American Beacon Teams with Man GLG for Total Return Fund

American Beacon Teams with Man GLG for Total Return FundFor a second time, American Beacon has combined with Man Group to launch an alternative mutual fund. The new fund is the first offering from Man GLG’s recently hired Head of Emerging Market Debt Strategies, Guillermo Osses. The new American Beacon GLG Total Return Fund (MUTF:GLGAX), launched on May 20, is sub-advised by Man GLG, whereas the previously launched American Beacon AHL Managed Futures Strategy Fund (MUTF:AHLAX), which debuted August 2014, is sub-advised by Man AHL.

Expanded Partnership

“We are looking forward to building off the success of our first mutual fund launch with our partners at Man Group,” said American Beacon CEO Gene L. Needles, Jr., in a recent statement. “The team at Man GLG has a proven investment process and the experience to navigate the increasingly complex environment of emerging market debt.”

Man AHL and Man GLG are both wholly owned subsidiaries of Man Group. But whereas Man AHL is a pioneer in systematic trading, Man GLG is a discretionary investment manager specializing in absolute return and long-only funds across asset classes, sectors, and geographies. GLG’s Mr. Osses, the new fund’s portfolio manager, has nearly a quarter-century of experience in emerging markets and fixed-income investing.

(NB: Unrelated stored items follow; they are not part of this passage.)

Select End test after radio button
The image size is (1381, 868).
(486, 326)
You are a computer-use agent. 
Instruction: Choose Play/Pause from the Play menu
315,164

“We are excited to expand on Man’s existing partnership with American Beacon and introduce our second ‛40 Act product for US investors,” said Eric Burl, Man Group’s Co-Head of Global Sales and Head of Americas. “Combining American Beacon’s robust distribution with Man GLG’s emerging market debt expertise allows us to continue offering institutional quality products in the mutual fund format.”

Total Return Approach

The new fund employs bottom-up and top-down investment processes in which country credits, currencies, and local interest-rate curves are analyzed for relative value. Its investments include currencies, forwards, futures, options, swaps, and fixed-income investments from emerging markets, government-sponsored enterprises, and other bonds ranging from investment-grade to junk.

The fund’s investment objective is to seek a high current income and capital appreciation, but its prospectus notes that this objective is “non-fundamental” – which means it can be changed at any time.

The prospectus lists six share classes: A, C, Y, Institutional, Investor, and Ultra; with respective net-expense ratios of 1.58%, 2.33%, 1.28%, 1.18%, 1.56%, and 0.99%. The management fee across all share classes is 0.95%, and the minimum initial investments are $1,000 for C shares; $2,500 for A and Investor shares; $100,000 for Y shares; $250,000 for Institutional shares; and $500 million for Ultra shares.